> AIM OF THE TASK:
Print the lines of the listing below exactly as they appear, from the line containing "Point to the 'Heat" to the line containing "Choose the 'Power", including both of those lines.

> Item-finding listing:

· · · · ·

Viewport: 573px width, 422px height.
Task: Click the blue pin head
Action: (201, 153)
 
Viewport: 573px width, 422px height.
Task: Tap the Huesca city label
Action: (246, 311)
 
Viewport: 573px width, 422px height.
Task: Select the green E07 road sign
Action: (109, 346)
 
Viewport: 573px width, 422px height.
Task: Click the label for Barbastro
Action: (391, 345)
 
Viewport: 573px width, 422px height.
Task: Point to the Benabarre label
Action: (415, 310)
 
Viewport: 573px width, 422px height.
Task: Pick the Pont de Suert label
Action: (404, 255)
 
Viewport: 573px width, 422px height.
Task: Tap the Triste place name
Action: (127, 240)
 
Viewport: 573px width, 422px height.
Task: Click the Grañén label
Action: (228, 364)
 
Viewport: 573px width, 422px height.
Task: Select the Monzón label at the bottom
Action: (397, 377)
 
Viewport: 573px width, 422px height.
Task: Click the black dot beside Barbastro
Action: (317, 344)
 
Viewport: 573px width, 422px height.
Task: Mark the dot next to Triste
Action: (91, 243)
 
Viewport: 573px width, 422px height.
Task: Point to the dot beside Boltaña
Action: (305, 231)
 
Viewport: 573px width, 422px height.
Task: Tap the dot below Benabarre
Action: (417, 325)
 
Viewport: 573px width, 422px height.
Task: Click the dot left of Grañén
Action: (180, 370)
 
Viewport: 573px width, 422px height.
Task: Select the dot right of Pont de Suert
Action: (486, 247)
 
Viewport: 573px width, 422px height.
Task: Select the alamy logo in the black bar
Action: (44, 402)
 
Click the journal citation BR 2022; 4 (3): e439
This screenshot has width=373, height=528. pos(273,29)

· · · · ·

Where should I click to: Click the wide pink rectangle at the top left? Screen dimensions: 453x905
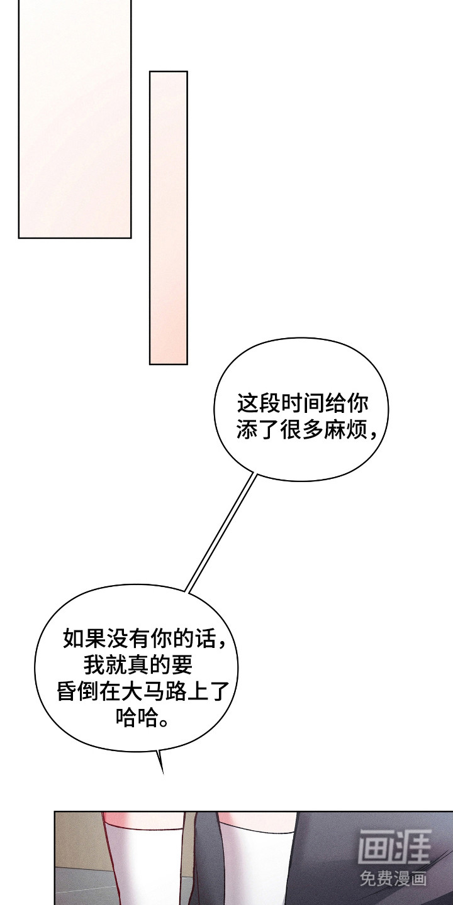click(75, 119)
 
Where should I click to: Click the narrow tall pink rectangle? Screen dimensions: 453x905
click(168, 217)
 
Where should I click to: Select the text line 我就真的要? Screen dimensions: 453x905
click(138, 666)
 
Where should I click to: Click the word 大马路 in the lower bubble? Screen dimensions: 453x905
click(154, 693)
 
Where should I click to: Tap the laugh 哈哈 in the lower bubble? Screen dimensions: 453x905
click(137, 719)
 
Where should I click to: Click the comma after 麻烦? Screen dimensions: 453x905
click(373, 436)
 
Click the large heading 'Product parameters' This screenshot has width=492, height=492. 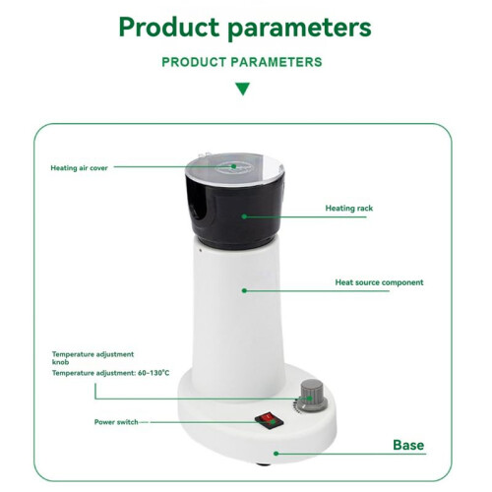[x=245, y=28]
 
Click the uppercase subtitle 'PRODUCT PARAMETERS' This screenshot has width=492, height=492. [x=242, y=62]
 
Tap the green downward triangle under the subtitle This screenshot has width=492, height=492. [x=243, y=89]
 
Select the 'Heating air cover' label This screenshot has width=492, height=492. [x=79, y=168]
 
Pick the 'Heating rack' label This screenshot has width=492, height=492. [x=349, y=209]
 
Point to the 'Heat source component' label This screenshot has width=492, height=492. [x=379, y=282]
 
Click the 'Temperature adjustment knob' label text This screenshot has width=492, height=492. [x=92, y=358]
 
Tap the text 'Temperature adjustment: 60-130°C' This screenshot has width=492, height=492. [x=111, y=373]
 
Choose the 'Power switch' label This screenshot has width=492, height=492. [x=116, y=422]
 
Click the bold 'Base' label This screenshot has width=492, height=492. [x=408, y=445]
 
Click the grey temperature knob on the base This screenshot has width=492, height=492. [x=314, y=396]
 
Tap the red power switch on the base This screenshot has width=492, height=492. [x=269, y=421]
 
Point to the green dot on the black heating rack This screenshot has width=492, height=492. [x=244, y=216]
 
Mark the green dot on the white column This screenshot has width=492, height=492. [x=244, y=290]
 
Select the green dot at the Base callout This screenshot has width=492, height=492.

· · · · ·

> EXERCISE RESULT:
Point to the 'Heat source component' label This screenshot has width=492, height=492. [x=379, y=282]
 
Click the 'Temperature adjustment knob' label text This screenshot has width=492, height=492. [x=92, y=358]
 
Tap the text 'Temperature adjustment: 60-130°C' This screenshot has width=492, height=492. [x=111, y=373]
 
Choose the 'Power switch' label This screenshot has width=492, height=492. [x=116, y=422]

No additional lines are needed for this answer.